- KNCR11, fundo da Kinea, levantou R$ 3,18 bilhões na 12ª emissão de cotas, elevando o patrimônio sob gestão para R$ 11 bilhões, com 42.865 investidores.
- A emissão envolveu 30,5 milhões de novas cotas a R$ 101,71 cada, com lote adicional.
- Foi a maior captação já realizada pela Kinea na área imobiliária e a maior entre fundos listados na B3.
- A carteira é atrelada ao CDI, com concentração em escritórios e shoppings; há prevista expansão gradual para logística e operações de maior porte.
- O gestor Flávio Cagno destacou que o fundo mantém crédito imobiliário pós-fixado, ativos de qualidade e baixo nível de alavancagem, sem inadimplência relevante desde 2012.

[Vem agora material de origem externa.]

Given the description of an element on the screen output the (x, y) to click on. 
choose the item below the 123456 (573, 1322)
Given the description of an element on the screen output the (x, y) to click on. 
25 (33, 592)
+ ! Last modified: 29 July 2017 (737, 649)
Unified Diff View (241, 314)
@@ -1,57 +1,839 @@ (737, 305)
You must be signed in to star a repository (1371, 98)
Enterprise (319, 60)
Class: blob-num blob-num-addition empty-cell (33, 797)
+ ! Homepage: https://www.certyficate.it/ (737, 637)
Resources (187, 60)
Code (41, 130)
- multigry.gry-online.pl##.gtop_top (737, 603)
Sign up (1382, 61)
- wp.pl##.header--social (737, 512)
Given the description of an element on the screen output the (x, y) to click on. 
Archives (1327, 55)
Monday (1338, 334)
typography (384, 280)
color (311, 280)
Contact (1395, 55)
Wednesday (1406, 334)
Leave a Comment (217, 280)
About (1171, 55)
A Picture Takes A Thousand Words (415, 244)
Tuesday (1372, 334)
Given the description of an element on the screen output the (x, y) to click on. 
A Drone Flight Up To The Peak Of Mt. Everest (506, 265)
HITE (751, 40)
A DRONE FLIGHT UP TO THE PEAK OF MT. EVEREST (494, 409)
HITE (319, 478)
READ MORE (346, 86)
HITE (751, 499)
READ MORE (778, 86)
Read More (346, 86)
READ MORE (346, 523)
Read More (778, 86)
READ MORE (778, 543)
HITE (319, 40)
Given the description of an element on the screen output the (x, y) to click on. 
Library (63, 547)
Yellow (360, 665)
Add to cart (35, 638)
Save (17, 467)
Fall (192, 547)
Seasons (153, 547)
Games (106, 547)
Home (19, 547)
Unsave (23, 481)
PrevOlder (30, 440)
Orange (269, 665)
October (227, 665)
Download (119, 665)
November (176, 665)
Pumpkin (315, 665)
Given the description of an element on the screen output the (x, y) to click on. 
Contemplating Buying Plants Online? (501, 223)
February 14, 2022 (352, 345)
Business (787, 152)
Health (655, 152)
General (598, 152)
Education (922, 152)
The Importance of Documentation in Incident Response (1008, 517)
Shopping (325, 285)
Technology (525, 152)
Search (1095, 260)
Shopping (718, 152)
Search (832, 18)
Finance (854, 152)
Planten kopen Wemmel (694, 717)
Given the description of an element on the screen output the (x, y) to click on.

O KNCR11, fundo de CRIs da Kinea Investimentos, levantou R$ 3,18 bilhões em sua 12ª emissão de cotas e chegou a R$ 11 bilhões sob gestão. A operação aconteceu em um momento de captação expressiva no mercado de FIIs. A gestora destacou o marco como o maior aporte já realizado pela própria Kinea na área imobiliária e o maior entre os fundos listados na B3.
Ao todo, foram emitidas 30,5 milhões de novas cotas, a R$ 101,71 cada, com um lote adicional que ampliou o volume inicial. Participaram do processo 42.865 investidores, em sua maioria pessoas físicas. A oferta reforçou o papel do KNCR11 dentro da carteira de crédito imobiliário da Kinea.
Emissão e números
A operação colocou o KNCR11 entre os maiores emissores da Kinea, respondendo por quase metade dos R$ 27 bilhões que a gestora administra em fundos de crédito imobiliário. A estratégia do fundo segue investindo em CRIs atrelados ao CDI, com diversificação entre lajes corporativas, shopping centers, logística e projetos residenciais.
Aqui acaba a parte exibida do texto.